In my post I’ve Applied for a Master of Mathematics Degree! I shared that I was most scared of the course in Modules and Representation Theory as I bombed that course in my undergrad degree (I got a 62).
The UNSW term ended in May and I got my results back and I got a 92 in the course! I am just so happy about this result as it shows that growth does happen over years.
When I took the course in my undergrad days, I could not even remember basic definitions such as torsion elements, let alone theorems such as the structure theorem of modules over principal ideal domains…
The topic of Modules and Representations was actually quite intriguing this time around although many of peers did not enjoy it – which I can completely empathise with as that was where I found myself 11 years ago. It was a very dense course, but we made it!
Here is the list of topics we covered:
- Week 1: Modules Basics: submodules, homomorphisms, quotient modules, isomorphism theorems, direct sums, free modules, torsion modules, simple modules, Schur’s Lemma, indecomposable modules
- Week 2: R-algebras, presentations, categories and functors, short exact sequences
- Week 3: Chain conditions, Noetherian and Artinian rings, composition series, finite length modules, Jordan-Hoelder’s Theorem
- Week 4: Finite generated modules over principal ideal domains, structure theorem, applications (to finite abelian groups, rational and Jordan canonical forms of matrices)

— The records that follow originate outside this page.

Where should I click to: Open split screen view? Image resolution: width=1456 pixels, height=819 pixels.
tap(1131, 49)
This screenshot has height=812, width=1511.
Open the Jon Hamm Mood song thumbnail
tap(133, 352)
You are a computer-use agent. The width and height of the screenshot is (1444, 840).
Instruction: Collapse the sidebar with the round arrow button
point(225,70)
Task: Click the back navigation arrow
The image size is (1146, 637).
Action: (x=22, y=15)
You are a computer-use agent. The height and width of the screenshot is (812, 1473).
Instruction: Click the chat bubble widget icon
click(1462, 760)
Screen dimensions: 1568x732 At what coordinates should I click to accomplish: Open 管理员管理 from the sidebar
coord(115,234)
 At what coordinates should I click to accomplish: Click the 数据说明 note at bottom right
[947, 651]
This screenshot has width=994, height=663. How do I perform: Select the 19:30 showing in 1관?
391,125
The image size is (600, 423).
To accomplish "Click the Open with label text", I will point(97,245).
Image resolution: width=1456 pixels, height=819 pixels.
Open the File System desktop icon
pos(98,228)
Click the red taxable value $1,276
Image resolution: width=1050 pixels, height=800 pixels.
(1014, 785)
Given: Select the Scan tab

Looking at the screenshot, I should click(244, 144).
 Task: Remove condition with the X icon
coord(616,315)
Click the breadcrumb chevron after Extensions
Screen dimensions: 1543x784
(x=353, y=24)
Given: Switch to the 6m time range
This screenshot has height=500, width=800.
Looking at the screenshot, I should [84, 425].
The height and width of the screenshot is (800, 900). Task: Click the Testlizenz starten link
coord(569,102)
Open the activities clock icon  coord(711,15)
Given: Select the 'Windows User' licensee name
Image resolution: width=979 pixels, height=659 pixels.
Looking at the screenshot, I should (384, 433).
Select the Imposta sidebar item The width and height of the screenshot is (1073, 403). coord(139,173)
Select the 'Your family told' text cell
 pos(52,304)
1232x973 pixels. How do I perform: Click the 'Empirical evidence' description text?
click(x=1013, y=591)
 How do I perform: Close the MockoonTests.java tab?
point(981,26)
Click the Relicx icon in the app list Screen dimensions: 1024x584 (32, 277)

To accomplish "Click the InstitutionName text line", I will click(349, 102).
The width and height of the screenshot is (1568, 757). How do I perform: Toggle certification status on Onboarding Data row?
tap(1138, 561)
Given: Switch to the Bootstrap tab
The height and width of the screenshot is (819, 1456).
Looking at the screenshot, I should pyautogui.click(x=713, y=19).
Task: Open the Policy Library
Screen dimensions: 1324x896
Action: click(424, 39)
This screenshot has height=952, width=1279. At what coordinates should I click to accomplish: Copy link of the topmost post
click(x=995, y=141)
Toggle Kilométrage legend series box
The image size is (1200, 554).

- Week 5: Semisimple rings, Wedderburn’s Theorem, Maschke’s Theorem
- Week 6: Tensor products of modules, group representations, 1-dimensional representations
- Week 7: Contragredient dual, tensor products of algebras and representations, induced representations
- Week 8: Characters, primitive central idempotents, orthogonality relations
- Week 9: Radicals of modules and rings, Fitting’s Lemma, Krull-Schmidt Theorem
I would say my favourite theorems of the course were Wedderburn’s Theorem and Maschke’s Theorem. It was just a beautiful result that tells us how many irreducible representations over C a finite group can have as well as their dimension.